American professor of history

Stephen F. Knott (born 1957) is an American professor of history and national security. He is the Thomas and Mabel Guy Professor in American History and Government at Ashland University and an emeritus Professor in the Department of National Security Affairs at the United States Naval War College in Newport, RI. Prior to accepting his position at the Naval War College, Knott was co-chair of the Presidential Oral History Program at the Miller Center of Public Affairs at the University of Virginia.

== Early life and education ==
Knott was born in Paxton, Massachusetts, in 1957. He graduated from Assumption College in 1979 and began work at the John F. Kennedy Presidential Library in October, 1979. He left the Library in 1985 to pursue a Ph.D. in political science at Boston College, which he was awarded in 1991. Knott has taught at the University of New Hampshire, at Quinnipiac University, and the United States Air Force Academy, where he was part of the first group of permanent civilian faculty at the academy.

== Career ==
In 2001, he joined the research faculty at the Miller Center of Public Affairs at the University of Virginia, conducting oral history interviews for the Ronald Reagan, George H. W. Bush, William J. Clinton, and George W. Bush oral history projects, as well as teaching in UVA's Department of Politics.
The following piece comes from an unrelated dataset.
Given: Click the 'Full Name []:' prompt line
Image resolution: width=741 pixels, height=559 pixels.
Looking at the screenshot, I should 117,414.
He also helped launch the Edward M. Kennedy Oral History Project in December 2004, where he was responsible for conducting the bulk of the interviews between that date and the summer of 2007. He became a professor of National Security Affairs at the United States Naval War College in July 2007 until his retirement in December 2022. Knott is the author or co-author of ten books dealing with the American presidency and the history of the early American Republic, as well as essays and op-eds in newspapers including The Washington Post and The Wall Street Journal and numerous academic journals. He has delivered many public lectures, a number of which have appeared on C-SPAN.

== Books ==
- Coming to Terms with John F. Kennedy, The University Press of Kansas, October 2022
- Editor, American Foreign Policy to 1899: Core Documents, Ashbrook Press, October 2021.
- The Lost Soul of the American Presidency: The Decline into Demagoguery and the Prospects for Renewal, The University Press of Kansas, November 2019.
- Washington and Hamilton: The Alliance That Forged America, Co-author, Sourcebooks, September 2015.
- The Evolution of the Executive and Executive Power in the American Republic, Co-author, Foreign Policy Research Institute E-Book, November 2014.
- Rush to Judgment: George W. Bush, the War on Terror, and His Critics, The University Press of Kansas, March 2012.
- At Reagan’s Side: Insiders’ Recollections from Sacramento to the White House,  Co-author, Rowman and Littlefield, May 2009.
- The Reagan Years, Co-author, Facts on File, April 2005.
- Alexander Hamilton and the Persistence of Myth, The University Press of Kansas, February 2002.
- Secret and Sanctioned: Covert Operations and the American Presidency, Oxford University Press, April 1996.